------ Text block ------

The Part Of An Eggplant You Should Never Eat

Eggplants are notoriously known for their deep glossy purplish color and unusual oblong shape. Also known as aubergines, this vegetable is a staple in some cuisines and for good reason — it's tasty (via Medical News Today). Whether that's delighting in some eggplant parmigiana or baba ganoush, eggplants are chock full of health benefits. Because eggplants are a good source of antioxidants they support heart health, cognitive function, eye health, weight management, and reduce the odds of cancer. But do these health benefits apply to every part of an eggplant? Not exactly.

When it comes to eating an eggplant, there's one part you should never eat. Prevention points out that the eggplant flowers and leaves should always be avoided because they're dangerous. They contain a high amount of a toxic compound called solanine. One 2017 study reports the flower bud of an Iranian eggplant contains roughly 135.63 micrograms, while the leaves contain 113.29 micrograms. According to Michigan State University, solanine poisoning can cause vomiting, stomach pain, diarrhea, fever, headaches, slow breathing, and more.

While eating veggies, root-to-stem, is a great way to use every part of the vegetable and decrease waste, some parts of the eggplants are better left in the compost. But what about the skin of an eggplant, is that safe to eat?

Can you eat the skin of eggplants?

Now that the flowers and leaves have been tossed out, it's natural to wonder if the skin should be discarded too, especially since it doesn't always make an appearance during mealtime. Not to mention the skin of other vegetables, like sweet potatoes, are considered safe to eat. In fact, one study published in Advances of Nutrition explains that the dietary fiber content found in fruits and vegetables can be increased simply by keeping the skin on. The point is saving the peels can maximize the nutritional profile of fruits and vegetables, and eggplants are no exception.

Older research published in Toxicology explains that the purple skin of an eggplant contains high amounts of nasunin, which is an anthocyanin. Nasunin supports the body by supplying nutrients to the cells and removing unwanted toxins, shares Medical News Today. It also prevents neuroinflammation, aids in blood flow, and protects the cell membranes in the brain. Because of these benefits, it may even enhance brain function.

According to the U.S. Department of Agriculture (USDA), the peels of young eggplants are safe to eat. However, the skin of older eggplants should be tossed out. When it comes to choosing aubergines, the Produce for Better Health Foundation suggests choosing one that has no discoloration or cracks and is heavy. So if you're keen on trying the thick purple-ish skin, just be sure to thoroughly clean the peel to remove any bacteria and pesticide residue before consuming.

------

Work to complete >>
What toxic compound does the eggplant article say is found in eggplant flowers and leaves? Answer from the eggplant article alone, not from the material after it.

------ Information shown ------

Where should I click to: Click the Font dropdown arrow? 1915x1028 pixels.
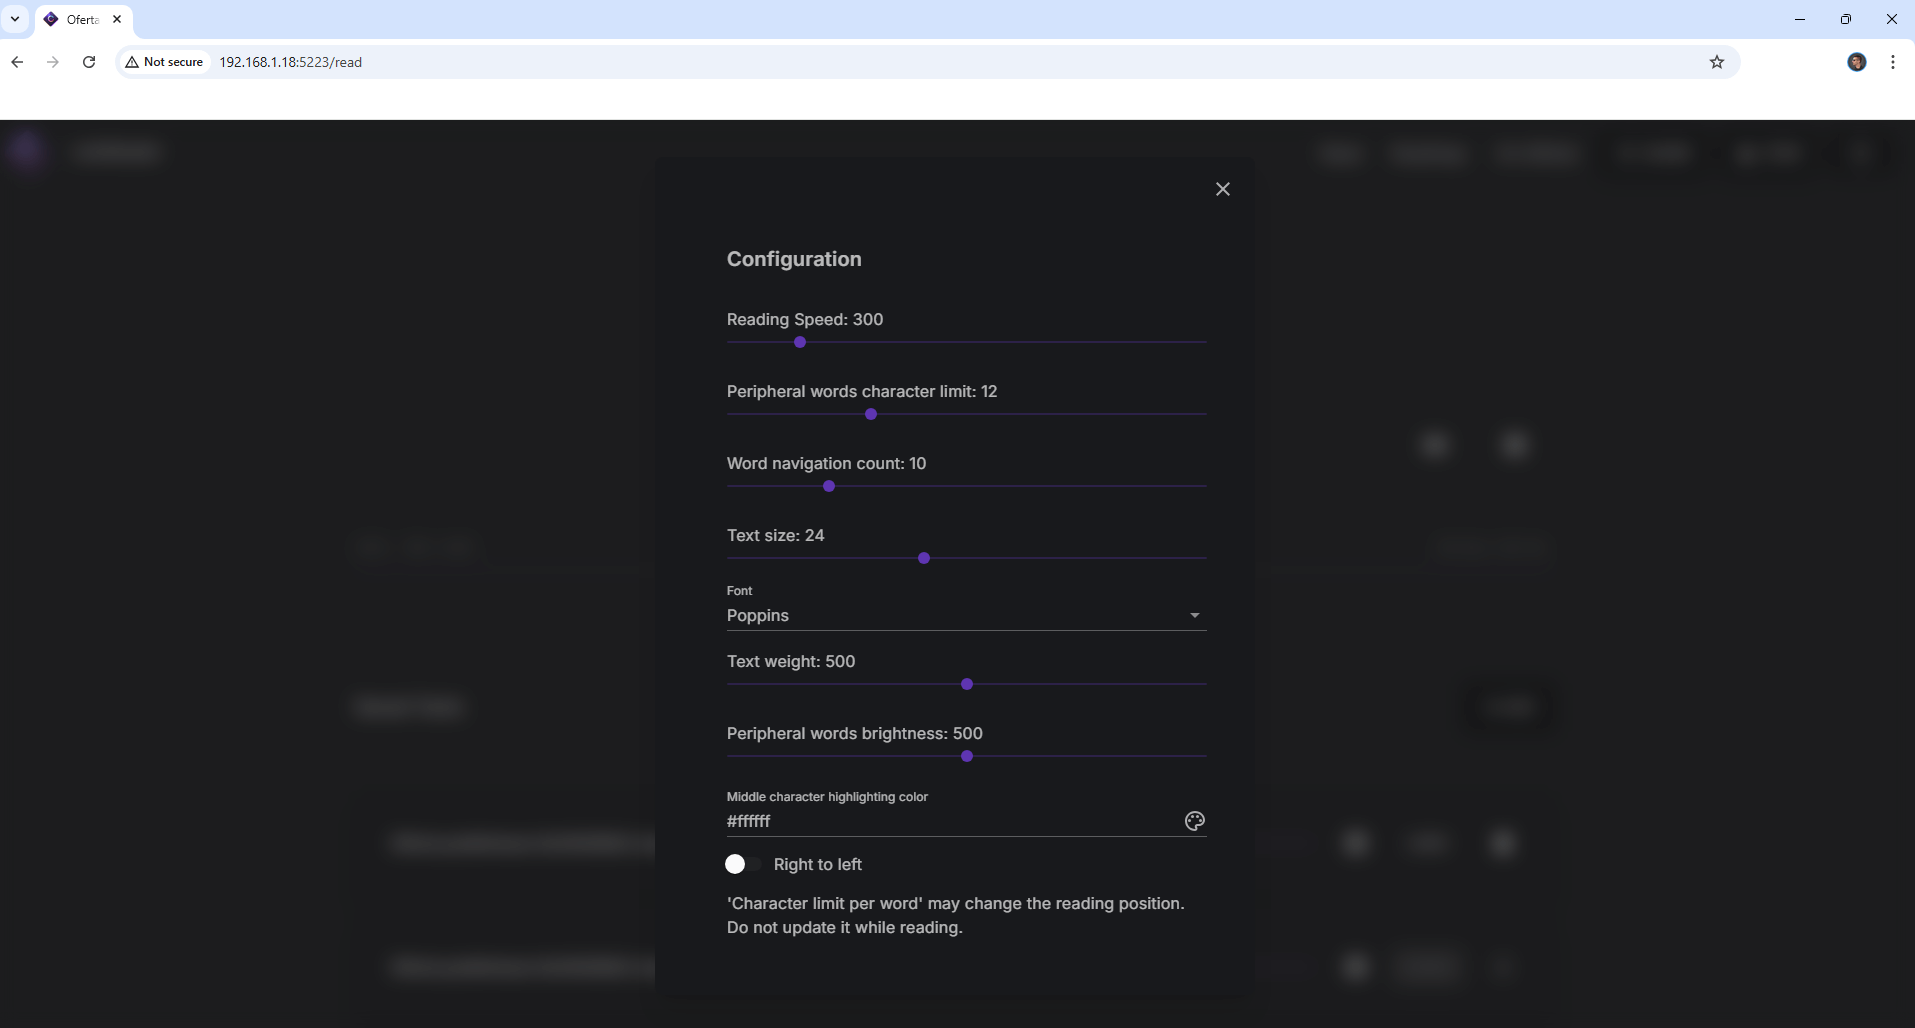click(1194, 615)
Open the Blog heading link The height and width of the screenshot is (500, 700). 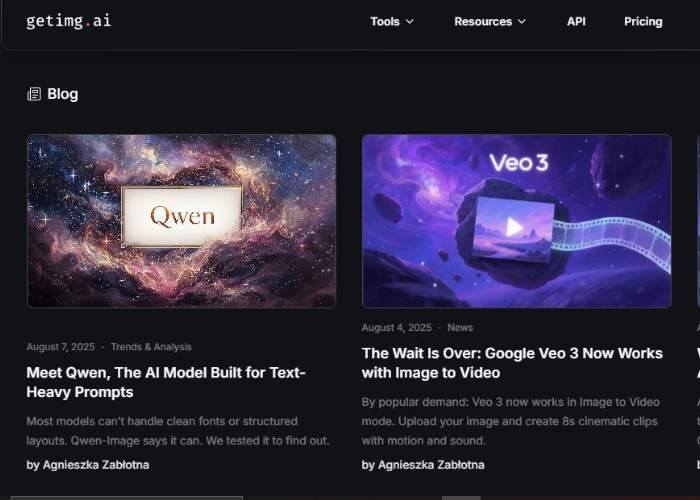coord(62,94)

------

Task output >>
Solanine.